START Data for this task

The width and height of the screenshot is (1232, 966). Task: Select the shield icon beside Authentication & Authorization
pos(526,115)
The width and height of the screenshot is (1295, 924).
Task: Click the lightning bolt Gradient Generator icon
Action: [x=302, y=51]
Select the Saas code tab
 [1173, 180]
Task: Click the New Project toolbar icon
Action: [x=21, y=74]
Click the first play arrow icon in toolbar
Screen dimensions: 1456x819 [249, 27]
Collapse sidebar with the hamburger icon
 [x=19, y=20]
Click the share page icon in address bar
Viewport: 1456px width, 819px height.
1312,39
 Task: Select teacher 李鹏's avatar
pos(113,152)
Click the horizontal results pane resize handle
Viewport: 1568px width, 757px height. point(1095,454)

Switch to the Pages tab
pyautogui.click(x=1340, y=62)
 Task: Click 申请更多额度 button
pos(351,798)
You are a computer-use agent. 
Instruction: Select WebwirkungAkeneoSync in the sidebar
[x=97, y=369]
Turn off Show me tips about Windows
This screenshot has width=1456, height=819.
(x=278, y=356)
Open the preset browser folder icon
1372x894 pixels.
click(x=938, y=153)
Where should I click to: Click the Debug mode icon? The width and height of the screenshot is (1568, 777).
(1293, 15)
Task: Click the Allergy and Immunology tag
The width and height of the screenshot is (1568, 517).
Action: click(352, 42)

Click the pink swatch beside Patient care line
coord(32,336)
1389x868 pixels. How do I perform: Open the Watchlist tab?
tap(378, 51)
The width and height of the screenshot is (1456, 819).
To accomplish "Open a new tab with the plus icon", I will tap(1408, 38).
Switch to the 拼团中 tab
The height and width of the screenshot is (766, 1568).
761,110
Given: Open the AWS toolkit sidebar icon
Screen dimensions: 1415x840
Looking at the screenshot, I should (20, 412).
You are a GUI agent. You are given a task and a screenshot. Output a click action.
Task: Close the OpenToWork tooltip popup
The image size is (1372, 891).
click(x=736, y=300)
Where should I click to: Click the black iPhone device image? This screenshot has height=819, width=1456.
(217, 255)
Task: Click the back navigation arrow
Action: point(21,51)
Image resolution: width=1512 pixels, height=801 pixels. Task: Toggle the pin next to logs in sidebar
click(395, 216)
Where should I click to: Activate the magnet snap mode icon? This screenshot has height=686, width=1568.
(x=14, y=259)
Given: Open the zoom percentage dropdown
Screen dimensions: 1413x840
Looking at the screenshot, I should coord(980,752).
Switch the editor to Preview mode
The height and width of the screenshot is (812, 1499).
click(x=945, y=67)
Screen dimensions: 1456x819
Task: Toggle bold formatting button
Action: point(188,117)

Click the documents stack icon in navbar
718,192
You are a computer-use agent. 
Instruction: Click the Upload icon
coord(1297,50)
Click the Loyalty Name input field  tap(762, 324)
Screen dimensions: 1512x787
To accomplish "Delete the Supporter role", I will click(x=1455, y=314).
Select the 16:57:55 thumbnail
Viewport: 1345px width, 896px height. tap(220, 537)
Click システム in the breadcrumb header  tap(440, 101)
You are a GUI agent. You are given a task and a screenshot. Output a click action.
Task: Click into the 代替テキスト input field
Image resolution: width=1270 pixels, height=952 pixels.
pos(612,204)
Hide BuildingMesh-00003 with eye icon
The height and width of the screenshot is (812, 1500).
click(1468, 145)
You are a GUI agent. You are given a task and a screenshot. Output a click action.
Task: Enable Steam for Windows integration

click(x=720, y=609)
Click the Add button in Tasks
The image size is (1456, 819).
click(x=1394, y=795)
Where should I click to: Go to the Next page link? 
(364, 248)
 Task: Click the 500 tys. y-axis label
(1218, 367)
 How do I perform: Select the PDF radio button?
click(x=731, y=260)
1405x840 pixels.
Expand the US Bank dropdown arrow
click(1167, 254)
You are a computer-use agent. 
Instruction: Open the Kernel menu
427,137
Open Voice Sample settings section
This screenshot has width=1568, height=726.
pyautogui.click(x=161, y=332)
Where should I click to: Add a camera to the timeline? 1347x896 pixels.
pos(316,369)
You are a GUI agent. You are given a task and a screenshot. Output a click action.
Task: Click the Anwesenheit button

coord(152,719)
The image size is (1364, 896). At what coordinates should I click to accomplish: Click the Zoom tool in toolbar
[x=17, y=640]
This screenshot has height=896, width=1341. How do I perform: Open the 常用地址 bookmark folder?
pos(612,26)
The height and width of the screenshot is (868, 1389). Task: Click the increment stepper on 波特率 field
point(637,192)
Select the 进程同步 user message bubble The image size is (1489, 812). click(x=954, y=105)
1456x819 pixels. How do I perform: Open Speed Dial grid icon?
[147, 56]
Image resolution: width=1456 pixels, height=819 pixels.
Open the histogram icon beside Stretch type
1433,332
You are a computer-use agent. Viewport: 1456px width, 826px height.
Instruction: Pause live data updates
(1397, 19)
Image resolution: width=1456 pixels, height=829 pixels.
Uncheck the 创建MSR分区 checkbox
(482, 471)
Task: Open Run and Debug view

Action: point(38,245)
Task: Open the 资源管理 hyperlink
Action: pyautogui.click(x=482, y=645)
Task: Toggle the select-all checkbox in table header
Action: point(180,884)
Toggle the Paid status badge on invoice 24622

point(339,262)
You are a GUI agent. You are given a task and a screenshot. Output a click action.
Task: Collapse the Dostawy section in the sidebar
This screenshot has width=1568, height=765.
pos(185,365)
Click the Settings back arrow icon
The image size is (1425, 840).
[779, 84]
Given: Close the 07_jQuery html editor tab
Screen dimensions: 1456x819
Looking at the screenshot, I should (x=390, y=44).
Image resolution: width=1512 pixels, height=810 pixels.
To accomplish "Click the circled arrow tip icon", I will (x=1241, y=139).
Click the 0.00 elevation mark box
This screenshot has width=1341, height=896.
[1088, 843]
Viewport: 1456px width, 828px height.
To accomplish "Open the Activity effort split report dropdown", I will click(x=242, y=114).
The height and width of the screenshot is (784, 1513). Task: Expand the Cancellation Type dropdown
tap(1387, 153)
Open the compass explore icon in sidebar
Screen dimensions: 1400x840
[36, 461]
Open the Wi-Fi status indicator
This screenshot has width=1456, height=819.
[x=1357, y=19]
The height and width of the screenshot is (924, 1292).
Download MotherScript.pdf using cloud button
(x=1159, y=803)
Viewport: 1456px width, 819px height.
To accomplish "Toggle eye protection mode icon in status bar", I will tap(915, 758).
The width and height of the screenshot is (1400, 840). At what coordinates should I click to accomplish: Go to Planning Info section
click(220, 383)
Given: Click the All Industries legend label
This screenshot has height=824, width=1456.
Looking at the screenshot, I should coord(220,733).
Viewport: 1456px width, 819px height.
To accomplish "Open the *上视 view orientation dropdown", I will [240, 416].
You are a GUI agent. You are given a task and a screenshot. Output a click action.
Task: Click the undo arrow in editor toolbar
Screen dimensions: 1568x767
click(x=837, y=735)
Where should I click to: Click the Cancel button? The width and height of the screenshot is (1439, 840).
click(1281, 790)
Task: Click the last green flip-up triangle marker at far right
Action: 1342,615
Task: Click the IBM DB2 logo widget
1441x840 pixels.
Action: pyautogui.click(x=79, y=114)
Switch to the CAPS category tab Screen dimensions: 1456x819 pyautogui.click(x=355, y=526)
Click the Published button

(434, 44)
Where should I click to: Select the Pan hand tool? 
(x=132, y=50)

END Data for this task

Your goal » Print out each record above exactly, with nothing omitted.

Task result »
The width and height of the screenshot is (1232, 966). Task: Select the shield icon beside Authentication & Authorization
pos(526,115)
The width and height of the screenshot is (1295, 924).
Task: Click the lightning bolt Gradient Generator icon
Action: [x=302, y=51]
Select the Saas code tab
 [1173, 180]
Task: Click the New Project toolbar icon
Action: [x=21, y=74]
Click the first play arrow icon in toolbar
Screen dimensions: 1456x819 [249, 27]
Collapse sidebar with the hamburger icon
 [x=19, y=20]
Click the share page icon in address bar
Viewport: 1456px width, 819px height.
1312,39
 Task: Select teacher 李鹏's avatar
pos(113,152)
Click the horizontal results pane resize handle
Viewport: 1568px width, 757px height. point(1095,454)

Switch to the Pages tab
pyautogui.click(x=1340, y=62)
 Task: Click 申请更多额度 button
pos(351,798)
You are a computer-use agent. 
Instruction: Select WebwirkungAkeneoSync in the sidebar
[x=97, y=369]
Turn off Show me tips about Windows
This screenshot has width=1456, height=819.
(x=278, y=356)
Open the preset browser folder icon
1372x894 pixels.
click(x=938, y=153)
Where should I click to: Click the Debug mode icon? The width and height of the screenshot is (1568, 777).
(1293, 15)
Task: Click the Allergy and Immunology tag
The width and height of the screenshot is (1568, 517).
Action: click(352, 42)

Click the pink swatch beside Patient care line
coord(32,336)
1389x868 pixels. How do I perform: Open the Watchlist tab?
tap(378, 51)
The width and height of the screenshot is (1456, 819).
To accomplish "Open a new tab with the plus icon", I will tap(1408, 38).
Switch to the 拼团中 tab
The height and width of the screenshot is (766, 1568).
761,110
Given: Open the AWS toolkit sidebar icon
Screen dimensions: 1415x840
Looking at the screenshot, I should (20, 412).
You are a GUI agent. You are given a task and a screenshot. Output a click action.
Task: Close the OpenToWork tooltip popup
The image size is (1372, 891).
click(x=736, y=300)
Where should I click to: Click the black iPhone device image? This screenshot has height=819, width=1456.
(217, 255)
Task: Click the back navigation arrow
Action: point(21,51)
Image resolution: width=1512 pixels, height=801 pixels. Task: Toggle the pin next to logs in sidebar
click(395, 216)
Where should I click to: Activate the magnet snap mode icon? This screenshot has height=686, width=1568.
(x=14, y=259)
Given: Open the zoom percentage dropdown
Screen dimensions: 1413x840
Looking at the screenshot, I should coord(980,752).
Switch the editor to Preview mode
The height and width of the screenshot is (812, 1499).
click(x=945, y=67)
Screen dimensions: 1456x819
Task: Toggle bold formatting button
Action: point(188,117)

Click the documents stack icon in navbar
718,192
You are a computer-use agent. 
Instruction: Click the Upload icon
coord(1297,50)
Click the Loyalty Name input field  tap(762, 324)
Screen dimensions: 1512x787
To accomplish "Delete the Supporter role", I will click(x=1455, y=314).
Select the 16:57:55 thumbnail
Viewport: 1345px width, 896px height. tap(220, 537)
Click システム in the breadcrumb header  tap(440, 101)
You are a GUI agent. You are given a task and a screenshot. Output a click action.
Task: Click into the 代替テキスト input field
Image resolution: width=1270 pixels, height=952 pixels.
pos(612,204)
Hide BuildingMesh-00003 with eye icon
The height and width of the screenshot is (812, 1500).
click(1468, 145)
You are a GUI agent. You are given a task and a screenshot. Output a click action.
Task: Enable Steam for Windows integration

click(x=720, y=609)
Click the Add button in Tasks
The image size is (1456, 819).
click(x=1394, y=795)
Where should I click to: Go to the Next page link? 
(364, 248)
 Task: Click the 500 tys. y-axis label
(1218, 367)
 How do I perform: Select the PDF radio button?
click(x=731, y=260)
1405x840 pixels.
Expand the US Bank dropdown arrow
click(1167, 254)
You are a computer-use agent. 
Instruction: Open the Kernel menu
427,137
Open Voice Sample settings section
This screenshot has width=1568, height=726.
pyautogui.click(x=161, y=332)
Where should I click to: Add a camera to the timeline? 1347x896 pixels.
pos(316,369)
You are a GUI agent. You are given a task and a screenshot. Output a click action.
Task: Click the Anwesenheit button

coord(152,719)
The image size is (1364, 896). At what coordinates should I click to accomplish: Click the Zoom tool in toolbar
[x=17, y=640]
This screenshot has height=896, width=1341. How do I perform: Open the 常用地址 bookmark folder?
pos(612,26)
The height and width of the screenshot is (868, 1389). Task: Click the increment stepper on 波特率 field
point(637,192)
Select the 进程同步 user message bubble The image size is (1489, 812). click(x=954, y=105)
1456x819 pixels. How do I perform: Open Speed Dial grid icon?
[147, 56]
Image resolution: width=1456 pixels, height=819 pixels.
Open the histogram icon beside Stretch type
1433,332
You are a computer-use agent. Viewport: 1456px width, 826px height.
Instruction: Pause live data updates
(1397, 19)
Image resolution: width=1456 pixels, height=829 pixels.
Uncheck the 创建MSR分区 checkbox
(482, 471)
Task: Open Run and Debug view

Action: point(38,245)
Task: Open the 资源管理 hyperlink
Action: pyautogui.click(x=482, y=645)
Task: Toggle the select-all checkbox in table header
Action: point(180,884)
Toggle the Paid status badge on invoice 24622

point(339,262)
You are a GUI agent. You are given a task and a screenshot. Output a click action.
Task: Collapse the Dostawy section in the sidebar
This screenshot has width=1568, height=765.
pos(185,365)
Click the Settings back arrow icon
The image size is (1425, 840).
[779, 84]
Given: Close the 07_jQuery html editor tab
Screen dimensions: 1456x819
Looking at the screenshot, I should (x=390, y=44).
Image resolution: width=1512 pixels, height=810 pixels.
To accomplish "Click the circled arrow tip icon", I will (x=1241, y=139).
Click the 0.00 elevation mark box
This screenshot has width=1341, height=896.
[1088, 843]
Viewport: 1456px width, 828px height.
To accomplish "Open the Activity effort split report dropdown", I will click(x=242, y=114).
The height and width of the screenshot is (784, 1513). Task: Expand the Cancellation Type dropdown
tap(1387, 153)
Open the compass explore icon in sidebar
Screen dimensions: 1400x840
[36, 461]
Open the Wi-Fi status indicator
This screenshot has width=1456, height=819.
[x=1357, y=19]
The height and width of the screenshot is (924, 1292).
Download MotherScript.pdf using cloud button
(x=1159, y=803)
Viewport: 1456px width, 819px height.
To accomplish "Toggle eye protection mode icon in status bar", I will tap(915, 758).
The width and height of the screenshot is (1400, 840). At what coordinates should I click to accomplish: Go to Planning Info section
click(220, 383)
Given: Click the All Industries legend label
This screenshot has height=824, width=1456.
Looking at the screenshot, I should coord(220,733).
Viewport: 1456px width, 819px height.
To accomplish "Open the *上视 view orientation dropdown", I will [240, 416].
You are a GUI agent. You are given a task and a screenshot. Output a click action.
Task: Click the undo arrow in editor toolbar
Screen dimensions: 1568x767
click(x=837, y=735)
Where should I click to: Click the Cancel button? The width and height of the screenshot is (1439, 840).
click(1281, 790)
Task: Click the last green flip-up triangle marker at far right
Action: 1342,615
Task: Click the IBM DB2 logo widget
1441x840 pixels.
Action: pyautogui.click(x=79, y=114)
Switch to the CAPS category tab Screen dimensions: 1456x819 pyautogui.click(x=355, y=526)
Click the Published button

(434, 44)
Where should I click to: Select the Pan hand tool? 
(x=132, y=50)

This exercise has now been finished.